François Ier, mourut en 1547; son fils Henri II n'eut pas moins de bienveillance que lui pour notre poëte. Il l'engagea à terminer son poëme de Girone il Cortese, dont François Ier lui avait donné le sujet. L'Alamanni publia ce poëme l'année suivante, et le dédia au nouveau roi. Ce prince l'employa comme avait fait son père, dans plusieurs négociations. Il l'envoya à Gênes[47], pour engager cette république dans ses querelles avec Charles-Quint; mais toute l'adresse du négociateur fut inutile, et il revint sans y avoir pu réussir. Il ne devait plus revoir sa chère Italie. Cinq ans après, il était à Amboise avec la cour, lorsqu'il fut attaqué d'une dyssenterie dont il mourut, âgé de soixante ans et demi[48].
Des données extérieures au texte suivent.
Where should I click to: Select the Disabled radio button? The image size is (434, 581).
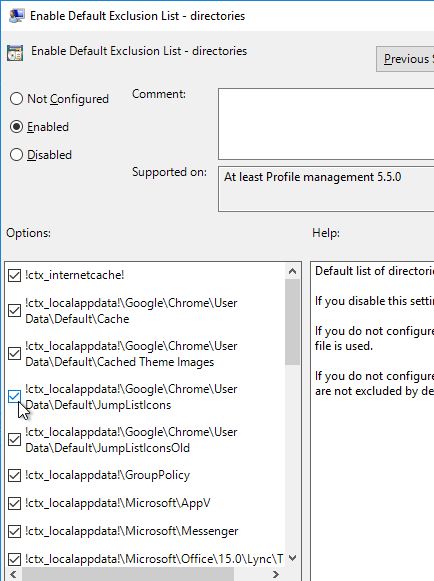pos(16,155)
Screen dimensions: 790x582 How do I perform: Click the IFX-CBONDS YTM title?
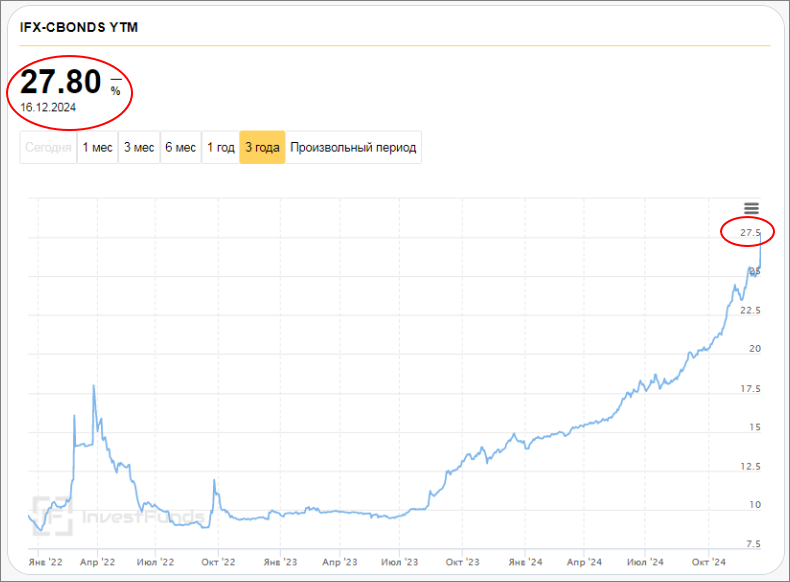(x=79, y=27)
[Note 47: ][(retour) ] En 1551.
[Note 48: ][(retour) ] 18 avril 1556.
Il avait été marié deux fois. Baptiste, l'aîné de deux fils qu'il avait eus de sa première femme, fit fortune dans l'état ecclésiastique. Il fut abbé de Belleville, évêque de Bazas, et ensuite de Mâcon. Le second, nommé Nicolas, fut chevalier de l'ordre de St-Michel et capitaine des gardes du roi. C'est de celui-ci que sont sorties les différentes branches de cette famille qui ont existé, et qui existent même encore, en France et jusqu'en Pologne[49].
[Note 49: ][(retour) ]4: Voyez l'Histoire généalogique des familles de Toscane, par le P. Gamurrini.
Quoique marié et père de famille, l'Alamanni aima, ou parut aimer plusieurs femmes, peut-être seulement pour en faire le sujet de ses vers; car il arrive souvent que les poëtes placent dans leur imagination une maîtresse, comme les peintres posent devant leurs yeux un modèle. On voit dans ses rime, ou poésies lyriques, une Cinthie et une Flore tout à la fois. Pendant son séjour en Provence, il ne trouva point de beauté capable de le fixer. Il en dit, dans une de ses satires, des raisons qui ne sont pas flatteuses pour les manières et pour l'esprit des Provençales de ce temps-là. Une seule fit sur lui quelque impression, et lui donna des espérances; mais il s'aperçut bientôt qu'elle se jouait de lui; et, rompant avec elle, il aima mieux reprendre en imagination les fers de quelques beautés italiennes.
Il porta surtout ceux d'une belle Génoise, qu'il désigne souvent sous le nom de Plante Ligurienne, Ligure Planta. On croit que son vrai nom était Larcara Spinola: on croit aussi qu'elle était pour quelque chose dans les fréquents voyages qu'il fit à Gênes, depuis les premiers dégoûts politiques qu'il avait éprouvés à Florence. Il aima encore une certaine Béatrice, de la noble maison des Pii, peut-être pour avoir un rapport avec Dante, comme il s'était félicité d'en avoir un avec Pétrarque, en chantant sa Plante Ligurienne, auprès de la Sorgue et de Vaucluse. Au reste il ne paraît pas que toutes ces passions aient rien coûté aux belles dames qui eu furent les objets: raison de plus pour croire qu'elles ne furent que poétiques, et qu'elles ne lui coûtèrent à lui-même que des vers.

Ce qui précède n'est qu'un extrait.